*Source text*:
###

All this is to say, folks running sovereign workloads in the region are likely stressed (for many reasons, let’s be honest). From a tech perspective, the situation exposes the inherent vulnerability of an isolationist approach to the cloud, AI and data. If you’re operating in a region where there’s one primary facility providing sovereign services, that’s a risk.

It’s not just bombs that could take your operations offline, but a regional blackout, an accidental deletion, a cyberattack or one of a million other scenarios. 

“Running everything everywhere used to be a resiliency play,” Megaport CEO Michael Reid told Fierce. “If you trust the cloud to do everything for you and there’s an issue – what’s occurred in the Middle East or an accidental deletion – you actually want some sort of resilient backup outside of the cloud or outside of that environment.”

But this is where things get sticky. Data protection rules in some areas – Germany, for instance – are stringent. So, while you might want a full cloud backup stored outside of the country, you may not be allowed. The question then becomes whether you spring for a backup outside the cloud.

It’s true that sovereign AI doesn’t necessarily need to sit in a sovereign cloud, but the same ideas apply: you likely want a backup somewhere, but have to be very careful about how and where it is located.

Navigating the regulatory web

Ron Babin, a professor at Toronto Metropolitan University and adjunct research advisor at IDC, told Fierce that a recent survey of 134 CIOs conducted by the analyst firm found 100% are dedicating time and resources to sovereign AI. But while most are viewing it as a security initiative, Babin said it’s actually much broader than that. Not only do CIOs need to be familiar with the technology, but they also need to be keenly aware of geopolitical environments. 

For instance, they need to understand how their AI usage may be working contrary to laws in other jurisdictions and what happens when a company using a sovereign AI model in one jurisdiction (either a state or country) is subpoenaed by another.

“CIOs cannot ignore this and executive teams must acknowledge that they’re operating in a different world,” Babin said. “Everyone must use AI – there’s no doubt about that – but where do you start to hit the boundaries of legal and regulatory requirements that different countries, different jurisdictions, different states will have as you roll out your AI model.”

“If you don’t know what the compliance requirements are, you might be taking on risks that are very dangerous for your organization,” he warned.

Babin said a foundational assessment by CIOs should include understanding not only where their home base of operations is, but where they sell their services, where the supply chain is located, what the laws are in those areas and what industry-specific regulations might apply. The latter is particularly relevant for telcos, financial services, healthcare and other sensitive industries. CIOs also need to have a firm grasp on how AI is being applied within their organization and why.

###

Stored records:

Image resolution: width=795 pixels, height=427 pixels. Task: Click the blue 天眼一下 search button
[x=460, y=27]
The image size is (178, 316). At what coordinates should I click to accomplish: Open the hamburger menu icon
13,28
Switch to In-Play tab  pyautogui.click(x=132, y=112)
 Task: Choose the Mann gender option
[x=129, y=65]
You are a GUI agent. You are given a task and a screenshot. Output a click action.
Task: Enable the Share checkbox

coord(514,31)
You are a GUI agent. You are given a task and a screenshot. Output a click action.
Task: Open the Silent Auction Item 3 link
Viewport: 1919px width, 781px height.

###

*Your tasks*:
[1] Reproduce the portion of the article on sovereign cloud and AI between "It’s true that" and "of geopolitical environments.", inclusive.
[2] In the article on sovereign cloud and AI, how many CIOs did the IDC survey include, and what share of them were found to be dedicating time and resources to sovereign AI?
[3] For each statement below, state whether it agrees with the article on sovereign cloud and AI, answering yes or no and quoting the deciding words of the article.
(a) Germany is given as an example of an area with stringent data protection rules.
(b) Sovereign AI must always sit in a sovereign cloud.
(c) Babin regards sovereign AI as solely a security initiative.

*Responses to the tasks*:
[1]
It’s true that sovereign AI doesn’t necessarily need to sit in a sovereign cloud, but the same ideas apply: you likely want a backup somewhere, but have to be very careful about how and where it is located.

Navigating the regulatory web

Ron Babin, a professor at Toronto Metropolitan University and adjunct research advisor at IDC, told Fierce that a recent survey of 134 CIOs conducted by the analyst firm found 100% are dedicating time and resources to sovereign AI. But while most are viewing it as a security initiative, Babin said it’s actually much broader than that. Not only do CIOs need to be familiar with the technology, but they also need to be keenly aware of geopolitical environments.

[2] The survey included 134 CIOs, and 100% of them were dedicating time and resources to sovereign AI.

[3]
(a) Yes: "Data protection rules in some areas – Germany, for instance – are stringent."
(b) No: "It’s true that sovereign AI doesn’t necessarily need to sit in a sovereign cloud"
(c) No: "Babin said it’s actually much broader than that."